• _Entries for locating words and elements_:
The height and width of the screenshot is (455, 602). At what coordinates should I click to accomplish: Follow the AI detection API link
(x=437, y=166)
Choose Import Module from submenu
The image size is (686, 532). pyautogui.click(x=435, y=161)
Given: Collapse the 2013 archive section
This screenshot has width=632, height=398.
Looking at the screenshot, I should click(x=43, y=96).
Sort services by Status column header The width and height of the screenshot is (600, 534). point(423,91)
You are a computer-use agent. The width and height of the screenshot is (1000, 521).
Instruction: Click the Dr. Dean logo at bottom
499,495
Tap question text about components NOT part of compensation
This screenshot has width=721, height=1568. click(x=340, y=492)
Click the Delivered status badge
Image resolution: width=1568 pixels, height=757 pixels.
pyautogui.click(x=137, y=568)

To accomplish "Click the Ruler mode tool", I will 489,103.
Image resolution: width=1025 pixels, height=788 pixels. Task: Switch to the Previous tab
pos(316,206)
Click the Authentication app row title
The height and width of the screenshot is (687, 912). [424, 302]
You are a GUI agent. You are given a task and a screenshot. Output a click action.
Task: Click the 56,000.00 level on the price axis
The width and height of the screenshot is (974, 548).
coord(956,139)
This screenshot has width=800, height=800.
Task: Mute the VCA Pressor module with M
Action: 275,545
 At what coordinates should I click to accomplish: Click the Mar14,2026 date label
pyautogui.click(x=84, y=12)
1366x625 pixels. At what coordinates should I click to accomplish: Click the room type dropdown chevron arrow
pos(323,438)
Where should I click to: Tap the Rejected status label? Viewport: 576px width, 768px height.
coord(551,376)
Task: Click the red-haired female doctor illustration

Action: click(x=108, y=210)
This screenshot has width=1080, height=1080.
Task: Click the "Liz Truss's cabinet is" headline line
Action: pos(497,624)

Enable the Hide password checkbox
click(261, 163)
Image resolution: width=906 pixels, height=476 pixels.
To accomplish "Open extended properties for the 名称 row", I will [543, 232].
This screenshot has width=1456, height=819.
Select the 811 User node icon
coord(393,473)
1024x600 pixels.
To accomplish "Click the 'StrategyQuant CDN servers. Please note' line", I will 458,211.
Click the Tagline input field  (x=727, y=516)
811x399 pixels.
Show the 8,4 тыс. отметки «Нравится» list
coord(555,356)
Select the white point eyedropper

• _Problem details_: Retype every line of the material above with no changes.

• _Exercise result_:
The height and width of the screenshot is (455, 602). At what coordinates should I click to accomplish: Follow the AI detection API link
(x=437, y=166)
Choose Import Module from submenu
The image size is (686, 532). pyautogui.click(x=435, y=161)
Given: Collapse the 2013 archive section
This screenshot has width=632, height=398.
Looking at the screenshot, I should click(x=43, y=96).
Sort services by Status column header The width and height of the screenshot is (600, 534). point(423,91)
You are a computer-use agent. The width and height of the screenshot is (1000, 521).
Instruction: Click the Dr. Dean logo at bottom
499,495
Tap question text about components NOT part of compensation
This screenshot has width=721, height=1568. click(x=340, y=492)
Click the Delivered status badge
Image resolution: width=1568 pixels, height=757 pixels.
pyautogui.click(x=137, y=568)

To accomplish "Click the Ruler mode tool", I will 489,103.
Image resolution: width=1025 pixels, height=788 pixels. Task: Switch to the Previous tab
pos(316,206)
Click the Authentication app row title
The height and width of the screenshot is (687, 912). [424, 302]
You are a GUI agent. You are given a task and a screenshot. Output a click action.
Task: Click the 56,000.00 level on the price axis
The width and height of the screenshot is (974, 548).
coord(956,139)
This screenshot has width=800, height=800.
Task: Mute the VCA Pressor module with M
Action: 275,545
 At what coordinates should I click to accomplish: Click the Mar14,2026 date label
pyautogui.click(x=84, y=12)
1366x625 pixels. At what coordinates should I click to accomplish: Click the room type dropdown chevron arrow
pos(323,438)
Where should I click to: Tap the Rejected status label? Viewport: 576px width, 768px height.
coord(551,376)
Task: Click the red-haired female doctor illustration

Action: click(x=108, y=210)
This screenshot has width=1080, height=1080.
Task: Click the "Liz Truss's cabinet is" headline line
Action: pos(497,624)

Enable the Hide password checkbox
click(261, 163)
Image resolution: width=906 pixels, height=476 pixels.
To accomplish "Open extended properties for the 名称 row", I will [543, 232].
This screenshot has width=1456, height=819.
Select the 811 User node icon
coord(393,473)
1024x600 pixels.
To accomplish "Click the 'StrategyQuant CDN servers. Please note' line", I will 458,211.
Click the Tagline input field  (x=727, y=516)
811x399 pixels.
Show the 8,4 тыс. отметки «Нравится» list
coord(555,356)
Select the white point eyedropper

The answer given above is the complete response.